■ YANG DIPERLUKAN ■
Kembalikan tanpa perubahan bagian data yang dimulai dari awal data dan berakhir pada baris yang memuat "Select the Лист1", dengan kedua batas ikut disertakan.

■ DATA SUMBER ■
◇ ◇ ◇

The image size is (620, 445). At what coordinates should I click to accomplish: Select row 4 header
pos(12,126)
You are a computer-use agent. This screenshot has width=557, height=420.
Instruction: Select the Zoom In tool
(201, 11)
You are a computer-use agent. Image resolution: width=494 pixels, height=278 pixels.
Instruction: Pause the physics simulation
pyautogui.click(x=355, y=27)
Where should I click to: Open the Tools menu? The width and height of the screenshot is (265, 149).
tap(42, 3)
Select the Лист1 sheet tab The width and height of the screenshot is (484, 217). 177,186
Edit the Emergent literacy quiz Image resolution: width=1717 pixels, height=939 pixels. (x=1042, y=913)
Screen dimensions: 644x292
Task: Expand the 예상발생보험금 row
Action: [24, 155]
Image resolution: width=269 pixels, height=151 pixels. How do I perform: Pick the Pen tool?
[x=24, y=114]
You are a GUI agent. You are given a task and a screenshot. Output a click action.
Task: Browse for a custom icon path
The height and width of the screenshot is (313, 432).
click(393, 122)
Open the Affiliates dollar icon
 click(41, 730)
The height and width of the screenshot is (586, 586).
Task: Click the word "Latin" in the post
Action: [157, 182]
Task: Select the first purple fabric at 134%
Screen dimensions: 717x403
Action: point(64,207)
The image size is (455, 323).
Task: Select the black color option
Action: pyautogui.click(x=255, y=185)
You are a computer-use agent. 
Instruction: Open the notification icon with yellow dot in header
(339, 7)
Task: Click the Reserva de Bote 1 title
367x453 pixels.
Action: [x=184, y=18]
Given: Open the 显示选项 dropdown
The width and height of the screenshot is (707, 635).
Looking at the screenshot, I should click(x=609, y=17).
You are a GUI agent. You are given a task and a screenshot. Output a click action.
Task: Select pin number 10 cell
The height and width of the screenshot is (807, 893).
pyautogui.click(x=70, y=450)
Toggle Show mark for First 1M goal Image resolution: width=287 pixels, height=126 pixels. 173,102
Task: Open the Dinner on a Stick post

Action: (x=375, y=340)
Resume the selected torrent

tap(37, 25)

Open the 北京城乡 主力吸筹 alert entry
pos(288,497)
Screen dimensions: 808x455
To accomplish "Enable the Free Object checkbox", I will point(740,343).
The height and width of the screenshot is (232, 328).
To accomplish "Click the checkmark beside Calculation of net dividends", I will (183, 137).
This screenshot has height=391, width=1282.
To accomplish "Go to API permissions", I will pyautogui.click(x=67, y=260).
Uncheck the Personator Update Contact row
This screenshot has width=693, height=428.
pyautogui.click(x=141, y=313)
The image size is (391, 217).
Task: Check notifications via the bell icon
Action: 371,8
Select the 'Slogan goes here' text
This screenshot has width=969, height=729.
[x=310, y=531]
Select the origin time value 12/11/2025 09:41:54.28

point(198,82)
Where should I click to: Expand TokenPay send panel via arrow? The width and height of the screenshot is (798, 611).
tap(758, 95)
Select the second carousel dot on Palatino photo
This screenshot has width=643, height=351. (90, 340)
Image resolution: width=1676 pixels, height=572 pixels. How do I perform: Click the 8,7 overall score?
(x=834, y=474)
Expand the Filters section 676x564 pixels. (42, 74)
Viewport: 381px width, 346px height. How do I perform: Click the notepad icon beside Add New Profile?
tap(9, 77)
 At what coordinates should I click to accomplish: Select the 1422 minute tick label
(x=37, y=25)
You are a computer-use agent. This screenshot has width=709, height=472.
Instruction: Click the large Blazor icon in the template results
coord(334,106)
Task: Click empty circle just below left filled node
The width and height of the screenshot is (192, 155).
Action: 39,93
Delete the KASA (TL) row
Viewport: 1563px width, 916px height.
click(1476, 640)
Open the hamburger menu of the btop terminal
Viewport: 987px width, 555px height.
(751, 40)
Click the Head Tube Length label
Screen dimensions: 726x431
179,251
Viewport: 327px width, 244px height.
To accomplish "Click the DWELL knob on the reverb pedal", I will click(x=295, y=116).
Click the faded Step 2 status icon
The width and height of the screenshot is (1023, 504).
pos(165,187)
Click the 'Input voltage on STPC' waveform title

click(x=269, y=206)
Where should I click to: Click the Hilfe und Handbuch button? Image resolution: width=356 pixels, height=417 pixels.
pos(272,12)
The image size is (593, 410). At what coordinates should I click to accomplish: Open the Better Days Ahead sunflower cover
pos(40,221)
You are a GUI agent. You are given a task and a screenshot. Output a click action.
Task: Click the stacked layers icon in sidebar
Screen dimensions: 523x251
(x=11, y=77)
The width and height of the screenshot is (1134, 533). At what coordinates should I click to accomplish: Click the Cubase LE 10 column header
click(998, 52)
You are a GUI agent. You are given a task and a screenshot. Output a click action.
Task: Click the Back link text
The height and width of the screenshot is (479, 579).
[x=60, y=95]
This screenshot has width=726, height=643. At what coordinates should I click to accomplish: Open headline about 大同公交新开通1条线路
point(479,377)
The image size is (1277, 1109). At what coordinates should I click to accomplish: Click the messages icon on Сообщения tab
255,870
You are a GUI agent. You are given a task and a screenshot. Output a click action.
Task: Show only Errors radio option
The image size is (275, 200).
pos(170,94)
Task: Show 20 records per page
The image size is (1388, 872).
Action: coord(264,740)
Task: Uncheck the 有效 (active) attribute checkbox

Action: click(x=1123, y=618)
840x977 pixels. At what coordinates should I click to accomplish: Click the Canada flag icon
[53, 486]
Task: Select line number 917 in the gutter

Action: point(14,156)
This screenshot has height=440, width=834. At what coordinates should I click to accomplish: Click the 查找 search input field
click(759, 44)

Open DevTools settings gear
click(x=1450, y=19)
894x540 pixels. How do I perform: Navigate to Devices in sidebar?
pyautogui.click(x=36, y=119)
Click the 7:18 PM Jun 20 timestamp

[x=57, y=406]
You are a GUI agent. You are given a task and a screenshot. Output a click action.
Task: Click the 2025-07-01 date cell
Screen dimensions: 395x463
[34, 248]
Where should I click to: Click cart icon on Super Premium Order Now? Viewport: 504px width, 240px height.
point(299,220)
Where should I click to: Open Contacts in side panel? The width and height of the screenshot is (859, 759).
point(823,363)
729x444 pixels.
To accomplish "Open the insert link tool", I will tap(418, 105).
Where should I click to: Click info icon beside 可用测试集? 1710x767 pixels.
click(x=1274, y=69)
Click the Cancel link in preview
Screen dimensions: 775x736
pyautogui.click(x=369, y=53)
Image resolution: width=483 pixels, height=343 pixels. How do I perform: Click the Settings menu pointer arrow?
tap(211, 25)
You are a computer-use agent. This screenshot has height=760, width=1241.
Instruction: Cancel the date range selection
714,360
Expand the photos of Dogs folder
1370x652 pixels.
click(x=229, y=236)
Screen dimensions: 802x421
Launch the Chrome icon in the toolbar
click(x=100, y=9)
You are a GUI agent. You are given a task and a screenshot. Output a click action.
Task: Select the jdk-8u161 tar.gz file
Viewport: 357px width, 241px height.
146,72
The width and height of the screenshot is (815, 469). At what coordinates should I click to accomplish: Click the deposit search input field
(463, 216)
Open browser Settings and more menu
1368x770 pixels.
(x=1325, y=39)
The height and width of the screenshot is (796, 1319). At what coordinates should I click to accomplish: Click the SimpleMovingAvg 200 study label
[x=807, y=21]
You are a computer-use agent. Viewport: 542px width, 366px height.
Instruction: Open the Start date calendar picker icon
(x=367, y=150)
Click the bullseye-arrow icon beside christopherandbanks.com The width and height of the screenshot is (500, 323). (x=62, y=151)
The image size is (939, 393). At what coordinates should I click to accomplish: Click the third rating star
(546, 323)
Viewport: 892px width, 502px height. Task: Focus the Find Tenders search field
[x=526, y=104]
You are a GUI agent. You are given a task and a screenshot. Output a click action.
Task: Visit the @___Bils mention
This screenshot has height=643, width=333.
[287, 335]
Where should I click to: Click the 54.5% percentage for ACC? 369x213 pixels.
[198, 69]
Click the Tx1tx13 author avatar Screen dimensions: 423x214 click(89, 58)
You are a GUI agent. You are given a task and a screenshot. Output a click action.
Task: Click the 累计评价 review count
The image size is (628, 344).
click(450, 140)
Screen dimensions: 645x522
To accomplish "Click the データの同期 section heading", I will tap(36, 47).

◇ ◇ ◇

■ PENYELESAIAN LATIHAN ■
The image size is (620, 445). At what coordinates should I click to accomplish: Select row 4 header
pos(12,126)
You are a computer-use agent. This screenshot has width=557, height=420.
Instruction: Select the Zoom In tool
(201, 11)
You are a computer-use agent. Image resolution: width=494 pixels, height=278 pixels.
Instruction: Pause the physics simulation
pyautogui.click(x=355, y=27)
Where should I click to: Open the Tools menu? The width and height of the screenshot is (265, 149).
tap(42, 3)
Select the Лист1 sheet tab The width and height of the screenshot is (484, 217). 177,186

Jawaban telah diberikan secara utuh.